#### [TRY IT]
Lines below starting with the line with "Image resolution: width=1338" and going on through the line with "has height=927, width=1288." must be output exactly; the rest of the records must be left out.

(Extracted data entries)
□ □ □ □ □ □ □

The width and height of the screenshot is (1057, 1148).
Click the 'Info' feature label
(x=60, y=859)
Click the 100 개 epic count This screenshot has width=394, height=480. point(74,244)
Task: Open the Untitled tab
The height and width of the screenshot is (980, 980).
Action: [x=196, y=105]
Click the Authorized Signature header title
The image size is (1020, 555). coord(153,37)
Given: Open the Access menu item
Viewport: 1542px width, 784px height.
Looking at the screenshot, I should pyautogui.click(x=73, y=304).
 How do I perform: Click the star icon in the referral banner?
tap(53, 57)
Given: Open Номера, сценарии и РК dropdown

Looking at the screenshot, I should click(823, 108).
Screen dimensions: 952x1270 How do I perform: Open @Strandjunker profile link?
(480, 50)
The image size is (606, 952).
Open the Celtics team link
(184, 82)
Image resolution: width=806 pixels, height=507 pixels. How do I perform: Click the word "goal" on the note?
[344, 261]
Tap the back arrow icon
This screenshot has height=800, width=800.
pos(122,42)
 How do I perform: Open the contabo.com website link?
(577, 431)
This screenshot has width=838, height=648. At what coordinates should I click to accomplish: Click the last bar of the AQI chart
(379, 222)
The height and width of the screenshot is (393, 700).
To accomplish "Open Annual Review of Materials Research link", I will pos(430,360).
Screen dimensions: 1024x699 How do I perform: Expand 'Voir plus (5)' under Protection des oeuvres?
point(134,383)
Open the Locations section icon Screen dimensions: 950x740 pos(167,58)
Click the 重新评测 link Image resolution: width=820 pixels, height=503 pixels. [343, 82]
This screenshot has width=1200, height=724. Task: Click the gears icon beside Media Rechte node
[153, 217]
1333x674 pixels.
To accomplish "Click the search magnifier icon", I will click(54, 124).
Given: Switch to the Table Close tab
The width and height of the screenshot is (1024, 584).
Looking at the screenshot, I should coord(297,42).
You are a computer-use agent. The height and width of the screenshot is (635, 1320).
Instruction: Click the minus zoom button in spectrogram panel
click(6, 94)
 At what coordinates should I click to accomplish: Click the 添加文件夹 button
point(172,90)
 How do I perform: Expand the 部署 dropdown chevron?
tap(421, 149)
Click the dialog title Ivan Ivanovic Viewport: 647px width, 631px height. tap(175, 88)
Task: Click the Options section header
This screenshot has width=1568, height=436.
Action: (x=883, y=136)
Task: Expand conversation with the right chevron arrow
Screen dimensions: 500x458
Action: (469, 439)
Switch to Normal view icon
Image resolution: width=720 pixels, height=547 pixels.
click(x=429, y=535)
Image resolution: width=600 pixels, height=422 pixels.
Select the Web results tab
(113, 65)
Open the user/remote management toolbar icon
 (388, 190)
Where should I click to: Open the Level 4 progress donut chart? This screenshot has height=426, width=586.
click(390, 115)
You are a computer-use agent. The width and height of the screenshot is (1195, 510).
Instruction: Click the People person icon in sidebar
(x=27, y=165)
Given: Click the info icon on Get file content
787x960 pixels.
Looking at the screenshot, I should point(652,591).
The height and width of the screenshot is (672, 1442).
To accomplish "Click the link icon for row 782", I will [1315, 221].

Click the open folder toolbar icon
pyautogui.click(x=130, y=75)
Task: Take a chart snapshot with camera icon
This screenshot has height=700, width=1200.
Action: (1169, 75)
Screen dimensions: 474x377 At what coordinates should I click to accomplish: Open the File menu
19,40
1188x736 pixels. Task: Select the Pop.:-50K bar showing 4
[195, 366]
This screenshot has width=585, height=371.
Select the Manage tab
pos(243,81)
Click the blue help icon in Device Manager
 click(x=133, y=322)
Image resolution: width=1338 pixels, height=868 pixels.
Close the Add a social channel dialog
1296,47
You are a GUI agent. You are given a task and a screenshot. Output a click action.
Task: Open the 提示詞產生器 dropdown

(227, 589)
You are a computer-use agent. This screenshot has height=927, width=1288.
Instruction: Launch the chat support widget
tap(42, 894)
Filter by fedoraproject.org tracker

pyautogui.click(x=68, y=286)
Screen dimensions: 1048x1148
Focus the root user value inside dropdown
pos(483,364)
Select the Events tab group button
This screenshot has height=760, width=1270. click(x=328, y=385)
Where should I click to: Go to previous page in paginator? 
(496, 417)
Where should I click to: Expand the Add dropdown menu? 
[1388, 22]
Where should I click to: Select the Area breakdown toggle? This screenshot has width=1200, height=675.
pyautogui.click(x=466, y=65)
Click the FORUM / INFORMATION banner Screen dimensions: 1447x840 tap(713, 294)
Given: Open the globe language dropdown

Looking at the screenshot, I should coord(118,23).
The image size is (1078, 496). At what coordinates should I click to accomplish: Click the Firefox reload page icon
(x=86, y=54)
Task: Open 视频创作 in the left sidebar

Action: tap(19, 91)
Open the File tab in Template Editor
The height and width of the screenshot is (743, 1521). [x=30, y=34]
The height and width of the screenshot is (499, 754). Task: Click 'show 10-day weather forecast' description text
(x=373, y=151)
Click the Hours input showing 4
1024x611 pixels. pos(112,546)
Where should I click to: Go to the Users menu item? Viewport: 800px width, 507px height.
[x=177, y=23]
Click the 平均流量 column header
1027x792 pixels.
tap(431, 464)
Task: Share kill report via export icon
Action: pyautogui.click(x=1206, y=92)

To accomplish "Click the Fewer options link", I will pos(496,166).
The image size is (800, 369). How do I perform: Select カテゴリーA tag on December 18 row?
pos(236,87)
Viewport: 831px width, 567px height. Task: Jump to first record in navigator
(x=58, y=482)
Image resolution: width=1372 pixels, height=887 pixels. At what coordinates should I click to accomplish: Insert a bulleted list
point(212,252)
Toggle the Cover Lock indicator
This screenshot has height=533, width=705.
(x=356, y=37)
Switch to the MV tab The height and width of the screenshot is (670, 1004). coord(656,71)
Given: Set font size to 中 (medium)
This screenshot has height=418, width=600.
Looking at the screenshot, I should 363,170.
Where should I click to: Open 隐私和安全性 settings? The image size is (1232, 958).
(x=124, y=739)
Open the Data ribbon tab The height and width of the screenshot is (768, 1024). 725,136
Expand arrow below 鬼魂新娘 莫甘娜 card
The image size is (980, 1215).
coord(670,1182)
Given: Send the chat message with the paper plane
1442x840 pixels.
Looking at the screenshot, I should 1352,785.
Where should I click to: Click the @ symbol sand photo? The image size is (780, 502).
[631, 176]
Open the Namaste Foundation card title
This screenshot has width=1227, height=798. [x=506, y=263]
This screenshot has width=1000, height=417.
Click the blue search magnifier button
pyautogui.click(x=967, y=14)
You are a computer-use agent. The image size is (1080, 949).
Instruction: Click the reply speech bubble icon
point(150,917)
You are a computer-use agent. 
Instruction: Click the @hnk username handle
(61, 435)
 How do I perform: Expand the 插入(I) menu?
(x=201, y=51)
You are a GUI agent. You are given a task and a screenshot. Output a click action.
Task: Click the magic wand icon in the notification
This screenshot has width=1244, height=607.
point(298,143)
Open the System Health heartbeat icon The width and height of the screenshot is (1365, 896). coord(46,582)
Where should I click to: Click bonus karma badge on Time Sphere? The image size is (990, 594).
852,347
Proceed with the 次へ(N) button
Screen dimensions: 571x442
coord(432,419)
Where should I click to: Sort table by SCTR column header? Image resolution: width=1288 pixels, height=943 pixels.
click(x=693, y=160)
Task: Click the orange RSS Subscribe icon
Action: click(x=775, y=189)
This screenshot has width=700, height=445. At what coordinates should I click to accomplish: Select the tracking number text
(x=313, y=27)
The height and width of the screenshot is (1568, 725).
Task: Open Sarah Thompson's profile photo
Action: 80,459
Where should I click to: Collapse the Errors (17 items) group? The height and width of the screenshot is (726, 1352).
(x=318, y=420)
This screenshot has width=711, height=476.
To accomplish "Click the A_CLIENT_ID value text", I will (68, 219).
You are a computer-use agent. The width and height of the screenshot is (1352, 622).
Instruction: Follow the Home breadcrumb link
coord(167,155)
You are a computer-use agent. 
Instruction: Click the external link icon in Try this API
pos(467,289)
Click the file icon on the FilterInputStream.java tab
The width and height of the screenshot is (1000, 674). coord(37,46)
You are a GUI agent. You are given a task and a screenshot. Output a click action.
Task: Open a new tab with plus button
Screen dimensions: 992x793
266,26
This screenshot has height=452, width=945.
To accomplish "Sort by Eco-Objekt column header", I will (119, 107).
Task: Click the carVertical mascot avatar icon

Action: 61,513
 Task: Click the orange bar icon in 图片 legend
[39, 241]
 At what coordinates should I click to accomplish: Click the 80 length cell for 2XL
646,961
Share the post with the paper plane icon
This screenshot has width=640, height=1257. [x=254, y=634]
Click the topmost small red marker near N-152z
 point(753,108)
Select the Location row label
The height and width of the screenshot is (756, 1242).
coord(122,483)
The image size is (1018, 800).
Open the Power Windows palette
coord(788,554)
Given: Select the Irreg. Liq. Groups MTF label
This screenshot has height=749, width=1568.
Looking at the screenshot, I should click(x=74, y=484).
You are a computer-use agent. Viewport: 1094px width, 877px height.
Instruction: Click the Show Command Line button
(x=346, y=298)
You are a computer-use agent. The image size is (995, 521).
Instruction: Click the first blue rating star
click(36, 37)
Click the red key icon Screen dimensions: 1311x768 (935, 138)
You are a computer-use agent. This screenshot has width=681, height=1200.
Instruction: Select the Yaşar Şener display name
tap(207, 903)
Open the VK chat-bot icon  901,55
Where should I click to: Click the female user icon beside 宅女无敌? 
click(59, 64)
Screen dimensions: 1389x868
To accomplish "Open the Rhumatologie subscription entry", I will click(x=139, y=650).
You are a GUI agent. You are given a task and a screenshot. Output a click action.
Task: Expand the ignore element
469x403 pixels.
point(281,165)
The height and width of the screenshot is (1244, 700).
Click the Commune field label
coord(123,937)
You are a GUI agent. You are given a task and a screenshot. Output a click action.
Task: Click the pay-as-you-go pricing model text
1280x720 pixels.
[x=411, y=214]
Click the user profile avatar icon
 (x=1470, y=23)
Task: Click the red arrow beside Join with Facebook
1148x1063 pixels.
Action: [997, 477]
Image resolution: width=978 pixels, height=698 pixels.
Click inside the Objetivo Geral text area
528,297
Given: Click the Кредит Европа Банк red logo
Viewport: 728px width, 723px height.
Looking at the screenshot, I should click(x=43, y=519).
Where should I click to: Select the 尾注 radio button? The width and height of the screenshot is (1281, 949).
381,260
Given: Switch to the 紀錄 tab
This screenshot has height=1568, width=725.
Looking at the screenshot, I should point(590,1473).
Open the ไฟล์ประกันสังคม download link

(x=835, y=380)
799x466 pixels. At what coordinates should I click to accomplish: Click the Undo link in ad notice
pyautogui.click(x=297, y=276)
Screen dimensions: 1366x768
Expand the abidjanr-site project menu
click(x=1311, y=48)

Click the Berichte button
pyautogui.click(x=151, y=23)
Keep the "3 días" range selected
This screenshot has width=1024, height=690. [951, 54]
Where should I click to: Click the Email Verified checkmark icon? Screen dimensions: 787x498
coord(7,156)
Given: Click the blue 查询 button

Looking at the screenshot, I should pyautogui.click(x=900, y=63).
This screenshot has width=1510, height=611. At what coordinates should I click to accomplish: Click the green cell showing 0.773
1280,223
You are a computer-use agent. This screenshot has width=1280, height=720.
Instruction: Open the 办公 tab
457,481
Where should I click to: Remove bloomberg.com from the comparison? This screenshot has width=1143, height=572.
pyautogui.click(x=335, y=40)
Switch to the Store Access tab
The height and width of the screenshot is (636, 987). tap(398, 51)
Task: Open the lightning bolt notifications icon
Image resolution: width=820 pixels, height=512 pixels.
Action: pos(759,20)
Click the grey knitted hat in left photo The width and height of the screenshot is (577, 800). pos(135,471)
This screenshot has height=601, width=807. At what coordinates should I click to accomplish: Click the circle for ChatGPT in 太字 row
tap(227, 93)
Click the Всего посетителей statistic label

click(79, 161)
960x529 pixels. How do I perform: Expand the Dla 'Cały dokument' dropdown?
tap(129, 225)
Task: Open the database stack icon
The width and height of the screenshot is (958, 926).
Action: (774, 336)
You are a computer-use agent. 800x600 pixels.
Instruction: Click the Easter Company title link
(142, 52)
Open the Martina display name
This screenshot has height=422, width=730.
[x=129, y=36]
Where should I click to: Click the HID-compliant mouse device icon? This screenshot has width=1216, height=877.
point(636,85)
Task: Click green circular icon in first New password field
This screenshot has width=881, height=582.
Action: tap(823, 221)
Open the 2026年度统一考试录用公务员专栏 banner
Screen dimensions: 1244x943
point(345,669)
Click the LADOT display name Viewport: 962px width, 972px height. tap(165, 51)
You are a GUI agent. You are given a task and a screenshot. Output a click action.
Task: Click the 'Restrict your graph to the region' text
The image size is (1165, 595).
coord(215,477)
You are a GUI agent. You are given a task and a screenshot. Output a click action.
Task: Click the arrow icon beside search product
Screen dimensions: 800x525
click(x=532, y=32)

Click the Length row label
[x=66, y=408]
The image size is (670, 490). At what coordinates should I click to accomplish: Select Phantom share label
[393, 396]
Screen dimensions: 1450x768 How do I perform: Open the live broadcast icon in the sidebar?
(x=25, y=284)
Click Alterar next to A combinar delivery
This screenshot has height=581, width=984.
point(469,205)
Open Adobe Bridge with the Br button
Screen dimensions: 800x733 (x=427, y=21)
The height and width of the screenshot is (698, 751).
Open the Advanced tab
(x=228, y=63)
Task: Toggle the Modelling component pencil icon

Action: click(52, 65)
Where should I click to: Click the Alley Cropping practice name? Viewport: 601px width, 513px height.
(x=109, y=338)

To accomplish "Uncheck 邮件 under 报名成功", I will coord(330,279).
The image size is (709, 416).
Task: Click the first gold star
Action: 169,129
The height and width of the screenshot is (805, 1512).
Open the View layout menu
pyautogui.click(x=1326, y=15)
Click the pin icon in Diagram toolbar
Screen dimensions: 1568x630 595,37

□ □ □ □ □ □ □

#### [RESULT FOR THIS EXERCISE]
Image resolution: width=1338 pixels, height=868 pixels.
Close the Add a social channel dialog
1296,47
You are a GUI agent. You are given a task and a screenshot. Output a click action.
Task: Open the 提示詞產生器 dropdown

(227, 589)
You are a computer-use agent. This screenshot has height=927, width=1288.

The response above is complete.